With the rapid development of large language models (LLMs), their applications have expanded into diverse fields, such as code assistance. However, the substantial size of LLMs makes their training highly resource- and time-intensive, rendering frequent retraining or updates impractical. Consequently, time-sensitive data can become outdated, potentially misleading LLMs in time-aware tasks. For example, new vulnerabilities are discovered in various programs every day. Without updating their knowledge, LLMs may inadvertently generate code that includes these newly discovered vulnerabilities. Current strategies, such as prompt engineering and fine-tuning, do not effectively address this issue. To address this issue, we propose solution, named APILOT, which maintains a realtime, quickly updatable dataset of outdated APIs.
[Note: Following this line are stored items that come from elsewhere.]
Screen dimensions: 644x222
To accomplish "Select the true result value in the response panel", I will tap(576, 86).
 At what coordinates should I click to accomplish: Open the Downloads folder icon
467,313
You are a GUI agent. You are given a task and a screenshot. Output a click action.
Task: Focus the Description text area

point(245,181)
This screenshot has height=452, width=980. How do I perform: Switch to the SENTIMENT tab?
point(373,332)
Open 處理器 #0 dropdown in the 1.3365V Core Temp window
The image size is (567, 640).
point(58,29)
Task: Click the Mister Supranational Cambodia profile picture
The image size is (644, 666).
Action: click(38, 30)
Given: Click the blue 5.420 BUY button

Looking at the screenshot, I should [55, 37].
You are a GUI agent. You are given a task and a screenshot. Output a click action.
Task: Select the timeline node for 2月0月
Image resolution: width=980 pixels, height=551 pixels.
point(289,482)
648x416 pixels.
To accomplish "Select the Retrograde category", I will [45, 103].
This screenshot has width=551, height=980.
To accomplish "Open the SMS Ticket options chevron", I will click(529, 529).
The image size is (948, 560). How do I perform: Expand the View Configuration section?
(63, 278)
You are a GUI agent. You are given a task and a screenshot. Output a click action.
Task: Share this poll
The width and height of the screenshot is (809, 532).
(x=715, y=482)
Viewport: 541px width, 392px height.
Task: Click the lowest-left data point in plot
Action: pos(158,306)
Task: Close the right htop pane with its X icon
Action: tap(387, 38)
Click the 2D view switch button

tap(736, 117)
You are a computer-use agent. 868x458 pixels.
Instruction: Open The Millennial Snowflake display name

Additionally, APILOT utilizes an augmented generation method that leverages this dataset to navigate LLMs in generating secure, version-aware code. We conducted a comprehensive evaluation to measure the effectiveness of APILOT in reducing the incidence of outdated API recommendations across seven different state-of-the-art LLMs. The evaluation results indicate that APILOT can reduce outdated code recommendations by 89.42% on average with limited performance overhead. Interestingly, while enhancing security, APILOT also improves the usability of the code generated by LLMs, showing an average increase of 27.54% in usability. This underscores APILOT's dual capability to enhance both the safety and practical utility of code suggestions in contemporary software development environments.

翻译：随着大语言模型（LLMs）的快速发展，其应用已扩展到代码辅助等多个领域。然而，大语言模型的庞大规模使其训练过程高度依赖资源且耗时，导致频繁的重新训练或更新难以实现。因此，具有时效性的数据可能变得过时，从而在时间敏感型任务中误导大语言模型。例如，各类程序中每天都有新的漏洞被发现。若未更新其知识，大语言模型可能无意中生成包含这些新发现漏洞的代码。当前的策略，如提示工程和微调，未能有效解决此问题。为解决这一问题，我们提出了名为APILOT的解决方案，该方案维护一个实时、可快速更新的过时API数据集。此外，APILOT采用一种增强生成方法，利用该数据集引导大语言模型生成安全且版本感知的代码。我们进行了全面评估，以衡量APILOT在七种不同最先进大语言模型中减少过时API推荐的有效性。评估结果表明，APILOT在有限性能开销下，平均可将过时代码推荐减少89.42%。有趣的是，在增强安全性的同时，APILOT还提升了大语言模型生成代码的可用性，显示可用性平均提高了27.54%。这突显了APILOT在当代软件开发环境中，既能提升代码建议的安全性，又能增强其实用性的双重能力。